This was a nation-wide protest, with over 3600 members active on SEND Crisis facebook group that formed 30-40 regional protests countrywide. This is not a problem specific to Bucks, it's happening all over the UK.

Katherine continued: "Nobody is listening to us, and many are in crisis just dealing day to day with their families, and then they have to fight the system as well. It's exhausting.

Katherine revealed that parents are having to fork out thousands of pounds for independent reports on their child's conditions, as the County Council reports aren't good enough.

"People are remortgaging their houses just to pay for independent reports from solicitors, for legal support just to fight the system. If they really want the best for their kids they have to fight for it.

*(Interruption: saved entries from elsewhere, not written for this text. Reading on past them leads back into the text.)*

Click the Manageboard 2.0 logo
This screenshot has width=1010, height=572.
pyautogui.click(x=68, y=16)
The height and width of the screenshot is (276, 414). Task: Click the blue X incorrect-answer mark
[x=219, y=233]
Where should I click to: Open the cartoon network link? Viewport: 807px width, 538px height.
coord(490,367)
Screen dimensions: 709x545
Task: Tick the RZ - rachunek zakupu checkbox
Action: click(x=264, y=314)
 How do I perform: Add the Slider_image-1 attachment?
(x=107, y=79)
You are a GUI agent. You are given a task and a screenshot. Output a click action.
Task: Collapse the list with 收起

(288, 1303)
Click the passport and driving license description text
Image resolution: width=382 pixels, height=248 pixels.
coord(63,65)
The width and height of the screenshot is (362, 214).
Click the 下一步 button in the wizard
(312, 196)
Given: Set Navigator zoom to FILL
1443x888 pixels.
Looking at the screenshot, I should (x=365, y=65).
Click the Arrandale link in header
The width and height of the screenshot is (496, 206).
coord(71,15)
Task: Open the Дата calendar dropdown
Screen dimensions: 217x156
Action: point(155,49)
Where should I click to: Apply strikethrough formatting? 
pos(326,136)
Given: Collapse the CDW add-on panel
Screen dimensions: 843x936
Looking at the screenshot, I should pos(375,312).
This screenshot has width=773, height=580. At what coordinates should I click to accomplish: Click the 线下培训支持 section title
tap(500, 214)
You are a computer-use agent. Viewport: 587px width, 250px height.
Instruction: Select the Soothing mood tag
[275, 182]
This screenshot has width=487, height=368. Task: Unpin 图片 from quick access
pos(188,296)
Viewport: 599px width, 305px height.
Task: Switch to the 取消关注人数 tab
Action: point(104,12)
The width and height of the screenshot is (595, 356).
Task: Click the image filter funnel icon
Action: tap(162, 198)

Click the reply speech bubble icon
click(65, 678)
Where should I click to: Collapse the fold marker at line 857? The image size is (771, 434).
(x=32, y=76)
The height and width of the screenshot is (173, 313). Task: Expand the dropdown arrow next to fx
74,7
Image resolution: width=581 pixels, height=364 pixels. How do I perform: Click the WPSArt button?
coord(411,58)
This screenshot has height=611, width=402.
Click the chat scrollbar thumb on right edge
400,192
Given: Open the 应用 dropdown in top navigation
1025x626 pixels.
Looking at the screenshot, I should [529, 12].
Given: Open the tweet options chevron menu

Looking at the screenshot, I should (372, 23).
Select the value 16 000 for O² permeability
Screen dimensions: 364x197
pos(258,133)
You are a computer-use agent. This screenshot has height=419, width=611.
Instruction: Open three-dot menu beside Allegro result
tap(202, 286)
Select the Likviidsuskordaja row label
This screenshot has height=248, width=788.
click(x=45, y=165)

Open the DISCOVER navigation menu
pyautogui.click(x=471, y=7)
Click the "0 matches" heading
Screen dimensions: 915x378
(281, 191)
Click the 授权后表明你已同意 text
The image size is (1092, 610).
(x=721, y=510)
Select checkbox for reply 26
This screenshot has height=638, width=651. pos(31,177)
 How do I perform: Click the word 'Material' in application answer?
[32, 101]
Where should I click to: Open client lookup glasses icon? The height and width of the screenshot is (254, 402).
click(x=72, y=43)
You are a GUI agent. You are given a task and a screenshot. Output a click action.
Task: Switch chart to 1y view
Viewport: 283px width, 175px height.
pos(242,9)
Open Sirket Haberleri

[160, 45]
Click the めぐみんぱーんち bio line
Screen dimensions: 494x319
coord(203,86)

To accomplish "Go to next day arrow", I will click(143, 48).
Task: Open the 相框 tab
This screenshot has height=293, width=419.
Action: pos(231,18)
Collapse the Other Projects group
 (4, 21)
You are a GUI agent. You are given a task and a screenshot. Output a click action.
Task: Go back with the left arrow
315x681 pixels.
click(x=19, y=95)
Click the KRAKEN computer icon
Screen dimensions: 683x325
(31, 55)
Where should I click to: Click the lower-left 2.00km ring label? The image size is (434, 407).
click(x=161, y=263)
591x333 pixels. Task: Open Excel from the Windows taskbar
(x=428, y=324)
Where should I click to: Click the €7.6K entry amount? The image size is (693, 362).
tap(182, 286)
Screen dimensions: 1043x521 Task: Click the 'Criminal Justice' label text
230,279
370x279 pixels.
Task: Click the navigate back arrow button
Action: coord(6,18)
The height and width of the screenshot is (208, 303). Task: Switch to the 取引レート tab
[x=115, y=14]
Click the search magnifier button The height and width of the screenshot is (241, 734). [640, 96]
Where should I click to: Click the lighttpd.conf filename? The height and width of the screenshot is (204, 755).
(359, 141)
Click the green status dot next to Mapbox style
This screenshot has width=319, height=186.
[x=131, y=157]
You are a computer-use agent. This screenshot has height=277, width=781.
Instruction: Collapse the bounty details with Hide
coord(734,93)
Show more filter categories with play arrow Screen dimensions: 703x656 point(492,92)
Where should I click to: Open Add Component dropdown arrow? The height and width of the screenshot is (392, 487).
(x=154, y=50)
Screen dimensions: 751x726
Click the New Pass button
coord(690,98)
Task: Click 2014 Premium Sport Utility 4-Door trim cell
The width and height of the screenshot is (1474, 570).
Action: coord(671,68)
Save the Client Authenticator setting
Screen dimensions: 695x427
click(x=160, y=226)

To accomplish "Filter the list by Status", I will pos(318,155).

"We feel like we can't trust our local authority. The ECHP plans they are providing aren't specific enough for our children's needs. It's very difficult for us to have any confidence in the council or the schools giving out children the appropriate support.

"What is it going to take for the Government and LAs to listen to us?" After all there has been so much mental health issues amongst families, children and young people, some ending in tragedy, yet there is silence from the Government and LAs.”

Anita Cranmer, Cabinet Member for Education and Skills said, "The County Council's services for children and young people with Special Educational Needs and/or Disabilities are a very high priority, and we continue to ensure that they receive the support they need. We are aware that there is significant pressure on national funding to support the growing demand for Special Educational Needs that is creating pressure on Local Authorities across the country including our own.

“Buckinghamshire has seen a significant rise in the number of children and young people with Education, Health and Care Plans and to address this, we have working intently with all our key stakeholders including Education, Health, Social Care, parents and carers to redesign the service, investing in additional resource so that we can improve the timeliness of our statutory assessments. We are starting to see the impact of this additional support and expect improved outcomes within the next few months. We are also working with the specialist sector to meet the growing demand and investing in additional capacity for those groups where we are seeing high levels of increased need.

“The march today highlighted the strongly held concerns of parents and carers of children and young people with SEND regarding the current national landscape. As an authority, Buckinghamshire County Council respects the voices that were raised in protest today, and we too wish to see the best possible outcomes for all those who need additional support to succeed.”